Selected extract:
┌──

Implemented by Conservation International (CI)
In the Chyulu Hills of south-eastern Kenya, this project works with indigenous Maasai communities to restore 11,000 hectares of grasslands to improve pastoral livelihoods and explore the connections between climate adaptation, ecosystem restoration and human security through evaluation of the potential of grassland restoration to reduce human-human and human-wildlife conflict driven by climate change. Accompanying the fieldwork in Kenya, the Global EbA Fund supports complementary research on conflict sensitivity and climate resilience. The project identifies climate-resilient and conflict-sensitive practices to inform the improvement of land management plans and grassland restoration, increasing the awareness and support of local NGOs, local communities, traditional local authorities, and national and international decision-makers on these linkages and practices.
Project start date: February 2022
Duration: 24 months
Cohort: 1st (April 2021 cutoff)
The project has designed and implemented household surveys to understand the linkages between grassland restoration and conflict resolution, has designed and piloted a methodology to facilitate the incorporation of climate-resilient and conflict-sensitive practices in land management plans and grassland restoration, and is communicating with local NGOs, local communities, traditional local authorities, and national and international decision-makers on those linkages and practices. In sub-Saharan Africa, human-human conflicts include livestock theft, destruction of property, the killing of a person (and retaliation), theft of other property, boundary disputes, pasture access and use disputes, water access, and use disputes and disputes over property inheritance. Common human-wildlife conflicts include livestock predation, crop-raiding, property and assets destruction, people chasing, attacks on people, wildlife predation and disease transmission to livestock. This information, assessed through a literature review, was used to design the survey that was implemented in 368 households in September of 2022 (round 1) and in 400 households in March of 2023 (round 2). The results of the second round of surveys showed that 92.5% of the households interviewed experienced at least one type of human-wildlife conflict between November and March of 2023 and 98% of the total number of households interviewed implemented strategies to deal with wildlife.

└──

Work instructions:
A. In the Chyulu Hills grassland project description, how many households took part in the second round of surveys?
B. Write the next part of the Chyulu Hills grassland project description, beginning after its last sentence.
The material has nothing to do with the project text above.

Records taken from a dataset:

┌──

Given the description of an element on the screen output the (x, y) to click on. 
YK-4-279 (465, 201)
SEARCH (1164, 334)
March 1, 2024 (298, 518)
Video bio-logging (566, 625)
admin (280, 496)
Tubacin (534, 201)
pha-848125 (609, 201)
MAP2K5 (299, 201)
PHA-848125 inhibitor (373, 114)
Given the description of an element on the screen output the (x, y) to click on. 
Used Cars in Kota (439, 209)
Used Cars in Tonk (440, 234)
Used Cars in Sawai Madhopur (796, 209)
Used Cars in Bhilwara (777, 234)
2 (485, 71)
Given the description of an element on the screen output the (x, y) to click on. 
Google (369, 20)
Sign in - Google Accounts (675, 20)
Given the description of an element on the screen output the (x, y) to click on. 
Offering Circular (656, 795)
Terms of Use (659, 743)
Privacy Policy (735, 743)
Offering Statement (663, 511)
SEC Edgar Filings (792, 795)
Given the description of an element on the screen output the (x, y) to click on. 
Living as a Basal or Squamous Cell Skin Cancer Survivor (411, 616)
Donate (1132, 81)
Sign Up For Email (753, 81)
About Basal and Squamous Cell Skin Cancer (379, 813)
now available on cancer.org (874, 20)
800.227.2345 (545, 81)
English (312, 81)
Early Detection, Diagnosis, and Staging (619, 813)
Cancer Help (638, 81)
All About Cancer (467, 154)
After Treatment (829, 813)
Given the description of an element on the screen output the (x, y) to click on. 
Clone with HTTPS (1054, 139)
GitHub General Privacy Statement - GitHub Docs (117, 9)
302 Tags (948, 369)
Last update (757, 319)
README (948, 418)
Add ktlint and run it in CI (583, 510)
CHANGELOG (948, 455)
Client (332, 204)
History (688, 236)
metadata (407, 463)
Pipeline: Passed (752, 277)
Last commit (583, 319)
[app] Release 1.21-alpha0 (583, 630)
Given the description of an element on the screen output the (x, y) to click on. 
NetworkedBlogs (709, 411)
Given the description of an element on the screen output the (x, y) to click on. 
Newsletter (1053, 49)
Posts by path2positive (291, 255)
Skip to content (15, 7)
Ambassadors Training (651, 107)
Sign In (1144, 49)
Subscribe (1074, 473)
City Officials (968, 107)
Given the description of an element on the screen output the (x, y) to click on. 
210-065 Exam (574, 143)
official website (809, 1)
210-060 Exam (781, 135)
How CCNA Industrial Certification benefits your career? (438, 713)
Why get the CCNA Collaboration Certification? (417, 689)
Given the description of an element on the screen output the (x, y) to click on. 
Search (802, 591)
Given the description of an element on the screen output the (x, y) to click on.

└──

Responses by item number:
A. 400 households, in March 2023.

B.
In contrast, a much lower percentage of households experienced conflicts with people outside the households (31.5%), but a high percentage of all households use strategies to mitigate the conflicts with people (88%). Compared to the first round of interviews, the second round showed a higher percentage of households experiencing conflicts with wildlife, conflicts with people outside the households, non-lethal attacks by wildlife, and damages to crops or livestock by people or wildlife. This trend in the data collected between round 1 and round 2 goes against our original hypothesis that conflicts would decrease over time as rangeland restoration is progressing. Therefore, other variables, such as rainfall and timing of restoration may be playing a role in explaining the connections between rangeland restoration and conflicts in Chyulu Hills. We are getting access to rainfall data and will conduct 2 more rounds of surveys to get a more complete picture of the findings. Household surveys will be complemented by focal group discussions to identify the long-term linkages between conflicts and rangeland condition, the importance of rangeland degradation in driving conflicts, the impacts of conflicts and the perceived changes in conflict through time. As most of the household leads in Kenya are men, and therefore most of the perceptions acquired from the household surveys are from men, the focal group discussions will be a way to also capture the perceptions of women and youth regarding the topics above.